José Alves Pedroza
(1915 - 2002)
Escultor brasileiro mineiro da cidade de Rio Acima, que foi auxiliar do escultor August Zamoyski, durante a Segunda Guerra e depois filiou-se ao grupo de arquitetos chefiado por Oscar Niemeyer. Iniciou os estudos no curso livre de esculturas da Escola Nacional de Belas Artes do Rio de Janeiro (1936), onde estudou escultura com Corrêa Lima, mas permaneceu nessa escola por pouco mais de um ano. Depois da Guerra, viajou para a Europa onde permaneceu por dois anos (1946-1948) e fez cursos na Itália e um de aperfeiçoamento em talhe em pedra, na na França, com Nicolussi. De volta ao Rio de Janeiro, filiou-se ao grupo de arquitetos chefiado por Oscar Niemeyer, que lhe fez uma encomenda para os jardins do Museu de Arte de Belo Horizonte, na Pampulha. Trabalhou para o Centro Cívico de Curitiba (1955) e ilustrou o livro de poesias de  Maria Lúcia Alvim: Romanceiro de Dona Bêja. Participou dentre outras exposições coletivas, do Salão Nacional de Belas Artes do Rio de Janeiro, e foi premiado por diversos trabalhos apresentados. Faleceu aos 87 anos de insuficiência cardíaca, em Belo Horizonte. O escultor mineiro foi um daqueles artistas dos anos 40 que ficaram um pouco no limbo da história da arte no Brasil, por causa da excessiva importância dada aos modernistas e concretistas.

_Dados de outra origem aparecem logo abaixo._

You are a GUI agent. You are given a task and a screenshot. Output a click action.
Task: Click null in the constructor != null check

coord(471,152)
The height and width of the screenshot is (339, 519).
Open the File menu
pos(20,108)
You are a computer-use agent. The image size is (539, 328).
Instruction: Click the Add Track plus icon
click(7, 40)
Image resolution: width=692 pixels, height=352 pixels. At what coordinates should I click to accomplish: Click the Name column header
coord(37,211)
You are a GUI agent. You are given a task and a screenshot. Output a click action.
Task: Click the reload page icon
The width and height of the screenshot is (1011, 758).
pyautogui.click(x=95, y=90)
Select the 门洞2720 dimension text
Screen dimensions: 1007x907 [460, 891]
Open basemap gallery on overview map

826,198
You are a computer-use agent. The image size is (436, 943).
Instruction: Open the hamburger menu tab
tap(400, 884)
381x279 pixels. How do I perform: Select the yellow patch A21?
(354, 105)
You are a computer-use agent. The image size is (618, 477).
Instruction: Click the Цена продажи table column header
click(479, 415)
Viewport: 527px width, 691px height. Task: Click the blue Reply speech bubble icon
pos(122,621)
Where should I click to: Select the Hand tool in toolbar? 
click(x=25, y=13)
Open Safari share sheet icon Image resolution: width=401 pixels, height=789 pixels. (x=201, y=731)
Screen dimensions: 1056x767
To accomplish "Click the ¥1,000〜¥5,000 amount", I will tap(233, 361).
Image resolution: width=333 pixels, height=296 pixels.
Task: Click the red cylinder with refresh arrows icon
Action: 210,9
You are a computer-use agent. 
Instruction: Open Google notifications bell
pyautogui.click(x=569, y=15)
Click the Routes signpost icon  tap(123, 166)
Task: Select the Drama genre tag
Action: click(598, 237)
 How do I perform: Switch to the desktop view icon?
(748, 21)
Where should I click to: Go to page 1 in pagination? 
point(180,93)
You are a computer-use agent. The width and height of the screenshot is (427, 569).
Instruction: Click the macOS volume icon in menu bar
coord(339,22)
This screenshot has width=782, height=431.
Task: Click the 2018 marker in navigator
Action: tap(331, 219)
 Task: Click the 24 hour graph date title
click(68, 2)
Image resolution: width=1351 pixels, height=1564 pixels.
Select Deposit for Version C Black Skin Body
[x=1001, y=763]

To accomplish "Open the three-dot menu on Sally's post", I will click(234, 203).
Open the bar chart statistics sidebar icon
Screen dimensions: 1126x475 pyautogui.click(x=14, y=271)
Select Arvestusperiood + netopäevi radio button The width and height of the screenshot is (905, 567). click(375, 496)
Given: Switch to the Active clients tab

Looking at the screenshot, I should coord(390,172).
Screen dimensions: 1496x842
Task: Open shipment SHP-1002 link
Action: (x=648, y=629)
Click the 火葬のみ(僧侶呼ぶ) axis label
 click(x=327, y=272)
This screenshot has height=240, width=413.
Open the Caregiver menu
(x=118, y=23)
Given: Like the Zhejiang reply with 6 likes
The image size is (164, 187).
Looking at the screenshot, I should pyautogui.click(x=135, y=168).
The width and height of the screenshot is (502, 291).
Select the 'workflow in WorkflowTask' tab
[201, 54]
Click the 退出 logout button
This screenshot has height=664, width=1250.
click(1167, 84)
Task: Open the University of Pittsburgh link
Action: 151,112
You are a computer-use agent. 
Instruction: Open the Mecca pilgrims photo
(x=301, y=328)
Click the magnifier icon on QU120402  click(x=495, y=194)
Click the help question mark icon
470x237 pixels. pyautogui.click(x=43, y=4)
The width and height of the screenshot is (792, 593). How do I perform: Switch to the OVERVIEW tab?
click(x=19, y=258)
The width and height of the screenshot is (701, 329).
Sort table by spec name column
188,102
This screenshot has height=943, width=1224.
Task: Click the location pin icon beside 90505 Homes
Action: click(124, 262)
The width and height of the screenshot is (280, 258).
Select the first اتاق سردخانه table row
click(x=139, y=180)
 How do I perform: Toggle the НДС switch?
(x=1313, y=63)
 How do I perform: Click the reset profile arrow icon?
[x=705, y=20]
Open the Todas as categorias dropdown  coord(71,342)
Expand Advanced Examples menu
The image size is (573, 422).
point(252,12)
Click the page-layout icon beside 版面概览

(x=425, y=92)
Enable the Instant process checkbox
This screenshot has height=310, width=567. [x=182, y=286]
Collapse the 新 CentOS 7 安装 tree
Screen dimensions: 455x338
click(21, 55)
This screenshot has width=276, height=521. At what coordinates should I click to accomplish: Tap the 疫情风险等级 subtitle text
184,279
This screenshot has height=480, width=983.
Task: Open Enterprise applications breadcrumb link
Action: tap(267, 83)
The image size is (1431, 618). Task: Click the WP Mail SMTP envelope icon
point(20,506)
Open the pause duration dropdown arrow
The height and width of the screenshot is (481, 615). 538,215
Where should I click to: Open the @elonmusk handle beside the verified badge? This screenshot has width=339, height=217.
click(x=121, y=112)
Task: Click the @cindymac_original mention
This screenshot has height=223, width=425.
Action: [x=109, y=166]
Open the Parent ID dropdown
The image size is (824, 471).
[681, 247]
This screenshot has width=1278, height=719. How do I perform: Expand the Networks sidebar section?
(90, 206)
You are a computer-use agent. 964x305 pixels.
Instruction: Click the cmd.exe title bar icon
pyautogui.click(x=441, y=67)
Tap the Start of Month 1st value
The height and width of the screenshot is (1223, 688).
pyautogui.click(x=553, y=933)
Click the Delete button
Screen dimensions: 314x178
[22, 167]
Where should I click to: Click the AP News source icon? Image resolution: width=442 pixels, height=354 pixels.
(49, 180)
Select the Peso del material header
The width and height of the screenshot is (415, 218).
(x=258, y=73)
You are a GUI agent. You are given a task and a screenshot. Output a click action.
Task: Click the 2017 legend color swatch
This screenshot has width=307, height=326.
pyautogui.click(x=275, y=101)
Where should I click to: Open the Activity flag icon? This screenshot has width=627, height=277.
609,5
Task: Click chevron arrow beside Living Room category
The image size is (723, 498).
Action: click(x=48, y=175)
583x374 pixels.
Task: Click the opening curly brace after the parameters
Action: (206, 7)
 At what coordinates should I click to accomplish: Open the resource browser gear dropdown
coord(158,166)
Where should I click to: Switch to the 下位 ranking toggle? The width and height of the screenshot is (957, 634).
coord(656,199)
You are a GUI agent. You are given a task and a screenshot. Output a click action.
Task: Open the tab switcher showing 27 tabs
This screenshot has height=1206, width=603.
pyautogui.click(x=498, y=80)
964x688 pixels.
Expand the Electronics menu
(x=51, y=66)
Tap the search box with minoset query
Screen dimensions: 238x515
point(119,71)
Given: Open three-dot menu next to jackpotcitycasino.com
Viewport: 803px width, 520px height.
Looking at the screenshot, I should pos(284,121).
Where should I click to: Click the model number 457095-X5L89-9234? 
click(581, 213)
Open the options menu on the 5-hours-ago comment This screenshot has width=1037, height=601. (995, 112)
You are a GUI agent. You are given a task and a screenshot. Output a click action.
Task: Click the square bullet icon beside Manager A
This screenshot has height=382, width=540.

Com o passar dos anos, no entanto, parece que aos poucos sua obra vai sendo melhor valorizada. Trabalhou essencialmente no eixo Curitiba-São Paulo-Rio de Janeiro-BeloHorizonte-Brasília e uma de suas obras mais famosas foi a escultura da cabeça do Presidente JK, em pedra sabão, medindo 1,30m de altura e pesando 1,5 tonelada, instalada (1960) na fachada leste do Museu da Cidade, Praça dos Três Poderes, Brasília, DF.